Greg summed it up well. All I would add is that it's probably a good idea to buy a recognized 'name brand' CF card, just because the better known manufacturers have a reputation to protect. The implication is that the quality control practices of a name brand manufacturer are likely more stringent, so the chances of getting a defective card are much lower.
There are (more or less) three different industry speed levels of cards, and the choice of speed level for any application depends on how often data needs to be written to the card, and how frequently data needs to be read from the card.
For use in a SP 26xx, we want the slowest speed card, which is one that is designed to be written to only rarely (meaning, it doesn't matter to us how long it takes to write to it), and read from only occasionally.

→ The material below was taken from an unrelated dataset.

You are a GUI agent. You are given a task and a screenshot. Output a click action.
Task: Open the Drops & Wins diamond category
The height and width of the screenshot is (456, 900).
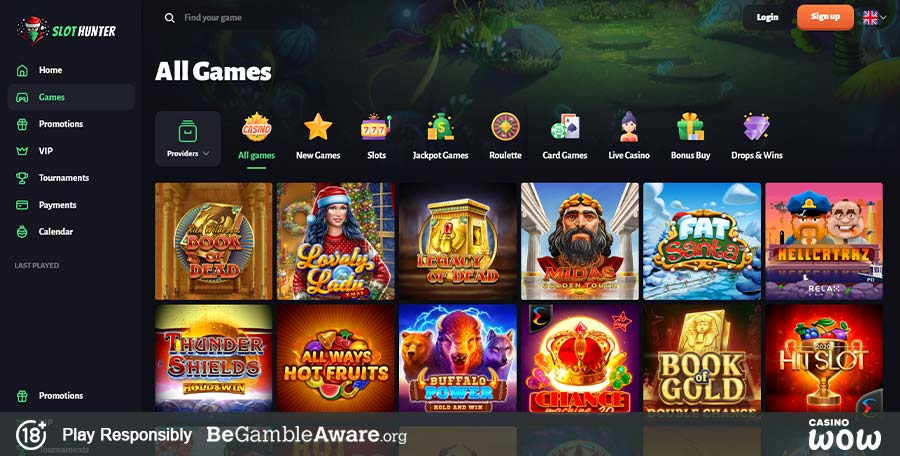[x=757, y=137]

The time it takes to load maps into a 'low speed' card will be longer than the time it takes to load a high speed card that costs twice as much. But, you can load a low speed card using a CF card PCMCIA adapter (a ₤10 purchase) in half the time it takes to load the fastest and most expensive CF card using the USB cable - so do the math. I posted a detailed blurb about CF card PCMCIA adapters at
this thread.
So far as reading data from the card is concerned, the GPSR itself won't work any faster with the most expensive (fastest spec) CF card than it will with the least expensive (utility grade) CF card. Maybe you might save a tenth to a quarter of a second at boot-up with the most expensive and highest speed card. That's all. There will be no further difference at all once the GPSR is up and running.
The faster speed CF cards (anything faster than utility grade) are intended for use in digital cameras and handheld PDAs, where any kind of delay writing to the card is a nuisance and needs to be minimized. This is not a concern for us at all, our GPSR's never write to the CF cards.